_Exercise brief_: Exactly as given, reproduce the records in full.

= Beginning of Section =

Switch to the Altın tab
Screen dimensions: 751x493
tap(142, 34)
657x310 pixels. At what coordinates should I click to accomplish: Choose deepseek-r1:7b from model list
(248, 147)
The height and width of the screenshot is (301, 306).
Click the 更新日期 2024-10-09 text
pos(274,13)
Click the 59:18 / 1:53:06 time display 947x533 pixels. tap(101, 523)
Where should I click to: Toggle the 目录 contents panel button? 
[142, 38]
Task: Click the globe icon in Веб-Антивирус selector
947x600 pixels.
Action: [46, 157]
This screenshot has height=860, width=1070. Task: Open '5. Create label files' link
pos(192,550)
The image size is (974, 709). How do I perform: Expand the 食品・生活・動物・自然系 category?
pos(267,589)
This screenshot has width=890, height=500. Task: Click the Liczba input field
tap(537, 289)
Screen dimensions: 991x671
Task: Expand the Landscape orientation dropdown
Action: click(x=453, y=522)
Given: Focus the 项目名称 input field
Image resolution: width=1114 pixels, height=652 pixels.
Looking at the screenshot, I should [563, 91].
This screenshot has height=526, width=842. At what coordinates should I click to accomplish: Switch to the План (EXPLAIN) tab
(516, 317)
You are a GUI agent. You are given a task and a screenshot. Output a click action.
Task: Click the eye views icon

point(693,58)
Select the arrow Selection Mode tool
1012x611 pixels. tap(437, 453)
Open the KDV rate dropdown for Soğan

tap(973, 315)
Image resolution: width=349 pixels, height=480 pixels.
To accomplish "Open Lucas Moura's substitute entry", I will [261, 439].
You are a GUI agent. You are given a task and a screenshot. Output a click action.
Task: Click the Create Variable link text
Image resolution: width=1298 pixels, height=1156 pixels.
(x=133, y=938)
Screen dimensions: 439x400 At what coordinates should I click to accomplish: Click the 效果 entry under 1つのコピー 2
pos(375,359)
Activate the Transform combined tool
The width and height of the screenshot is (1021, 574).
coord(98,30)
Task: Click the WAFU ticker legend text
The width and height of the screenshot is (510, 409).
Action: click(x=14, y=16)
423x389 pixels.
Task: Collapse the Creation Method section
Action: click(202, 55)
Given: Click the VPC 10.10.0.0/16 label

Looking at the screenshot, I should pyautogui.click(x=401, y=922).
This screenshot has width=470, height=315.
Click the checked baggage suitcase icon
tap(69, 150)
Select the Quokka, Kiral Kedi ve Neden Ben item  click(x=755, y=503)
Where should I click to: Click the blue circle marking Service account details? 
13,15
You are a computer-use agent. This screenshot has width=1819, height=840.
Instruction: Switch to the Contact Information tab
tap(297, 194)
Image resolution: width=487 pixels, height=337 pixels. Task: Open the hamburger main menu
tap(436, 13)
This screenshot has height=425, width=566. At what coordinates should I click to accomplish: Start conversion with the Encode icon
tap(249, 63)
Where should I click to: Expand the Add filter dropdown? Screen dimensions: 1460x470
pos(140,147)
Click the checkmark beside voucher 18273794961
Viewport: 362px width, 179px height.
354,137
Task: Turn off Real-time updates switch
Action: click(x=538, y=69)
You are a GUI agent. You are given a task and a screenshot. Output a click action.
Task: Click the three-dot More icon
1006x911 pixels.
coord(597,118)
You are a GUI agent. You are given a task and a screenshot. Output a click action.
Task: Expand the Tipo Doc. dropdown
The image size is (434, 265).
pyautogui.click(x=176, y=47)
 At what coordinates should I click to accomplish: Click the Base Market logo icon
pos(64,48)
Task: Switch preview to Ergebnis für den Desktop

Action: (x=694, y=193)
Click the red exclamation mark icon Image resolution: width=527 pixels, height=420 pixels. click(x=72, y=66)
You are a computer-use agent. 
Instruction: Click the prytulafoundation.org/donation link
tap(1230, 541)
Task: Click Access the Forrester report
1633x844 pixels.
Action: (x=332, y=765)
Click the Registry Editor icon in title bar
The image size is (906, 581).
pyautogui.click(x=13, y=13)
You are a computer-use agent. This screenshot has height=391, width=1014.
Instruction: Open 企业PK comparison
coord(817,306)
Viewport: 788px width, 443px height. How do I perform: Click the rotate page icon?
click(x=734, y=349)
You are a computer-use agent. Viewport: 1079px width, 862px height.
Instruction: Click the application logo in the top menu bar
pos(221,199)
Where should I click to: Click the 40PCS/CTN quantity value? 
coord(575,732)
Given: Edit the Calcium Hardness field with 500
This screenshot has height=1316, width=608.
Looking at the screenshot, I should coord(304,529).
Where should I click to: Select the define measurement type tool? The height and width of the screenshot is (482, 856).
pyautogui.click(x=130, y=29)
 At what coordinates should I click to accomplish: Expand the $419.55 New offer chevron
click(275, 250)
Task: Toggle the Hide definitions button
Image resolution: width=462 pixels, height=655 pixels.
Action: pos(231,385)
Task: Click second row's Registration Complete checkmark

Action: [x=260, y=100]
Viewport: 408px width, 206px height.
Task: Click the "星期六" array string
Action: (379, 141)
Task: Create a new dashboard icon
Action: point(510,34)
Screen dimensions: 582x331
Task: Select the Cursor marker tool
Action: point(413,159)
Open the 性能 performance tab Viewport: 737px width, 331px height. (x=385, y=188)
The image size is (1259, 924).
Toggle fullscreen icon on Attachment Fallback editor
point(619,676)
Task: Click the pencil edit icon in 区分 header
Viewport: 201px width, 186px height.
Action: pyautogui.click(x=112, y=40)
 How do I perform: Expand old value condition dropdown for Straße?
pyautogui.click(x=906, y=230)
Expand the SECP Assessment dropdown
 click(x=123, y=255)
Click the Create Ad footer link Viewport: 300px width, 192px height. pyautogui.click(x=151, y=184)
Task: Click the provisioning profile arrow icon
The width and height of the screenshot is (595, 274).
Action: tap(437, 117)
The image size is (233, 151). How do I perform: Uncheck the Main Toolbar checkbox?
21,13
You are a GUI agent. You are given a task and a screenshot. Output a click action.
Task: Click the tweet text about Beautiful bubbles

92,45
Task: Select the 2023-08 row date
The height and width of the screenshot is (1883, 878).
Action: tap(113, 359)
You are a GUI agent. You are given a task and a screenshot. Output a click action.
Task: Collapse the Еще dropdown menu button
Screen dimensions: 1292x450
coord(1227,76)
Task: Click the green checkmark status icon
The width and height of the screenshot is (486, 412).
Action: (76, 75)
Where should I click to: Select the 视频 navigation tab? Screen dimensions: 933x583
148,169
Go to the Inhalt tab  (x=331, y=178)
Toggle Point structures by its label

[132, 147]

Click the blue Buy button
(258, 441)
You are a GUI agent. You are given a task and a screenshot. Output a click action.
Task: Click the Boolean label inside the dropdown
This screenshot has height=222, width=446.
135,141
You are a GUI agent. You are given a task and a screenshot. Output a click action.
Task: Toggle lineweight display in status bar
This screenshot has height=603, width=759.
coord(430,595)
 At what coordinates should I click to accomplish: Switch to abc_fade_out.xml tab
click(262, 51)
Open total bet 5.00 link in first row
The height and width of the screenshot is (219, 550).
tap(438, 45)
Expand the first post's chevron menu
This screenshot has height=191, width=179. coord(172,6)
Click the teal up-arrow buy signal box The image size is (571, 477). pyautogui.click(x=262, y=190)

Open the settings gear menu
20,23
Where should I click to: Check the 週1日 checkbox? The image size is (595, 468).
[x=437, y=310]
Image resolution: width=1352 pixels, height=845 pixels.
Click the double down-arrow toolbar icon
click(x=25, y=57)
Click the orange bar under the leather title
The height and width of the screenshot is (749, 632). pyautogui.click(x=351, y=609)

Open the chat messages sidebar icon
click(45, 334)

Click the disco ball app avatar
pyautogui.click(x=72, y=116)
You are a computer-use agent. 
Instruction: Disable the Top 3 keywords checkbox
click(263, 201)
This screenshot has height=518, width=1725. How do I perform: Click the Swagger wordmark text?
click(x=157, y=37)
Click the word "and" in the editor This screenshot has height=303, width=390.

= End of Section =

_Solution to the problem_:
Switch to the Altın tab
Screen dimensions: 751x493
tap(142, 34)
657x310 pixels. At what coordinates should I click to accomplish: Choose deepseek-r1:7b from model list
(248, 147)
The height and width of the screenshot is (301, 306).
Click the 更新日期 2024-10-09 text
pos(274,13)
Click the 59:18 / 1:53:06 time display 947x533 pixels. tap(101, 523)
Where should I click to: Toggle the 目录 contents panel button? 
[142, 38]
Task: Click the globe icon in Веб-Антивирус selector
947x600 pixels.
Action: [46, 157]
This screenshot has height=860, width=1070. Task: Open '5. Create label files' link
pos(192,550)
The image size is (974, 709). How do I perform: Expand the 食品・生活・動物・自然系 category?
pos(267,589)
This screenshot has width=890, height=500. Task: Click the Liczba input field
tap(537, 289)
Screen dimensions: 991x671
Task: Expand the Landscape orientation dropdown
Action: click(x=453, y=522)
Given: Focus the 项目名称 input field
Image resolution: width=1114 pixels, height=652 pixels.
Looking at the screenshot, I should [563, 91].
This screenshot has height=526, width=842. At what coordinates should I click to accomplish: Switch to the План (EXPLAIN) tab
(516, 317)
You are a GUI agent. You are given a task and a screenshot. Output a click action.
Task: Click the eye views icon

point(693,58)
Select the arrow Selection Mode tool
1012x611 pixels. tap(437, 453)
Open the KDV rate dropdown for Soğan

tap(973, 315)
Image resolution: width=349 pixels, height=480 pixels.
To accomplish "Open Lucas Moura's substitute entry", I will [261, 439].
You are a GUI agent. You are given a task and a screenshot. Output a click action.
Task: Click the Create Variable link text
Image resolution: width=1298 pixels, height=1156 pixels.
(x=133, y=938)
Screen dimensions: 439x400 At what coordinates should I click to accomplish: Click the 效果 entry under 1つのコピー 2
pos(375,359)
Activate the Transform combined tool
The width and height of the screenshot is (1021, 574).
coord(98,30)
Task: Click the WAFU ticker legend text
The width and height of the screenshot is (510, 409).
Action: click(x=14, y=16)
423x389 pixels.
Task: Collapse the Creation Method section
Action: click(202, 55)
Given: Click the VPC 10.10.0.0/16 label

Looking at the screenshot, I should pyautogui.click(x=401, y=922).
This screenshot has width=470, height=315.
Click the checked baggage suitcase icon
tap(69, 150)
Select the Quokka, Kiral Kedi ve Neden Ben item  click(x=755, y=503)
Where should I click to: Click the blue circle marking Service account details? 
13,15
You are a computer-use agent. This screenshot has width=1819, height=840.
Instruction: Switch to the Contact Information tab
tap(297, 194)
Image resolution: width=487 pixels, height=337 pixels. Task: Open the hamburger main menu
tap(436, 13)
This screenshot has height=425, width=566. At what coordinates should I click to accomplish: Start conversion with the Encode icon
tap(249, 63)
Where should I click to: Expand the Add filter dropdown? Screen dimensions: 1460x470
pos(140,147)
Click the checkmark beside voucher 18273794961
Viewport: 362px width, 179px height.
354,137
Task: Turn off Real-time updates switch
Action: click(x=538, y=69)
You are a GUI agent. You are given a task and a screenshot. Output a click action.
Task: Click the three-dot More icon
1006x911 pixels.
coord(597,118)
You are a GUI agent. You are given a task and a screenshot. Output a click action.
Task: Expand the Tipo Doc. dropdown
The image size is (434, 265).
pyautogui.click(x=176, y=47)
 At what coordinates should I click to accomplish: Click the Base Market logo icon
pos(64,48)
Task: Switch preview to Ergebnis für den Desktop

Action: (x=694, y=193)
Click the red exclamation mark icon Image resolution: width=527 pixels, height=420 pixels. click(x=72, y=66)
You are a computer-use agent. 
Instruction: Click the prytulafoundation.org/donation link
tap(1230, 541)
Task: Click Access the Forrester report
1633x844 pixels.
Action: (x=332, y=765)
Click the Registry Editor icon in title bar
The image size is (906, 581).
pyautogui.click(x=13, y=13)
You are a computer-use agent. This screenshot has height=391, width=1014.
Instruction: Open 企业PK comparison
coord(817,306)
Viewport: 788px width, 443px height. How do I perform: Click the rotate page icon?
click(x=734, y=349)
You are a computer-use agent. Viewport: 1079px width, 862px height.
Instruction: Click the application logo in the top menu bar
pos(221,199)
Where should I click to: Click the 40PCS/CTN quantity value? 
coord(575,732)
Given: Edit the Calcium Hardness field with 500
This screenshot has height=1316, width=608.
Looking at the screenshot, I should coord(304,529).
Where should I click to: Select the define measurement type tool? The height and width of the screenshot is (482, 856).
pyautogui.click(x=130, y=29)
 At what coordinates should I click to accomplish: Expand the $419.55 New offer chevron
click(275, 250)
Task: Toggle the Hide definitions button
Image resolution: width=462 pixels, height=655 pixels.
Action: pos(231,385)
Task: Click second row's Registration Complete checkmark

Action: [x=260, y=100]
Viewport: 408px width, 206px height.
Task: Click the "星期六" array string
Action: (379, 141)
Task: Create a new dashboard icon
Action: point(510,34)
Screen dimensions: 582x331
Task: Select the Cursor marker tool
Action: point(413,159)
Open the 性能 performance tab Viewport: 737px width, 331px height. (x=385, y=188)
The image size is (1259, 924).
Toggle fullscreen icon on Attachment Fallback editor
point(619,676)
Task: Click the pencil edit icon in 区分 header
Viewport: 201px width, 186px height.
Action: pyautogui.click(x=112, y=40)
 How do I perform: Expand old value condition dropdown for Straße?
pyautogui.click(x=906, y=230)
Expand the SECP Assessment dropdown
 click(x=123, y=255)
Click the Create Ad footer link Viewport: 300px width, 192px height. pyautogui.click(x=151, y=184)
Task: Click the provisioning profile arrow icon
The width and height of the screenshot is (595, 274).
Action: tap(437, 117)
The image size is (233, 151). How do I perform: Uncheck the Main Toolbar checkbox?
21,13
You are a GUI agent. You are given a task and a screenshot. Output a click action.
Task: Click the tweet text about Beautiful bubbles

92,45
Task: Select the 2023-08 row date
The height and width of the screenshot is (1883, 878).
Action: tap(113, 359)
You are a GUI agent. You are given a task and a screenshot. Output a click action.
Task: Collapse the Еще dropdown menu button
Screen dimensions: 1292x450
coord(1227,76)
Task: Click the green checkmark status icon
The width and height of the screenshot is (486, 412).
Action: (76, 75)
Where should I click to: Select the 视频 navigation tab? Screen dimensions: 933x583
148,169
Go to the Inhalt tab  (x=331, y=178)
Toggle Point structures by its label

[132, 147]

Click the blue Buy button
(258, 441)
You are a GUI agent. You are given a task and a screenshot. Output a click action.
Task: Click the Boolean label inside the dropdown
This screenshot has height=222, width=446.
135,141
You are a GUI agent. You are given a task and a screenshot. Output a click action.
Task: Toggle lineweight display in status bar
This screenshot has height=603, width=759.
coord(430,595)
 At what coordinates should I click to accomplish: Switch to abc_fade_out.xml tab
click(262, 51)
Open total bet 5.00 link in first row
The height and width of the screenshot is (219, 550).
tap(438, 45)
Expand the first post's chevron menu
This screenshot has height=191, width=179. coord(172,6)
Click the teal up-arrow buy signal box The image size is (571, 477). pyautogui.click(x=262, y=190)

Open the settings gear menu
20,23
Where should I click to: Check the 週1日 checkbox? The image size is (595, 468).
[x=437, y=310]
Image resolution: width=1352 pixels, height=845 pixels.
Click the double down-arrow toolbar icon
click(x=25, y=57)
Click the orange bar under the leather title
The height and width of the screenshot is (749, 632). pyautogui.click(x=351, y=609)

Open the chat messages sidebar icon
click(45, 334)

Click the disco ball app avatar
pyautogui.click(x=72, y=116)
You are a computer-use agent. 
Instruction: Disable the Top 3 keywords checkbox
click(263, 201)
This screenshot has height=518, width=1725. How do I perform: Click the Swagger wordmark text?
click(x=157, y=37)
Click the word "and" in the editor This screenshot has height=303, width=390.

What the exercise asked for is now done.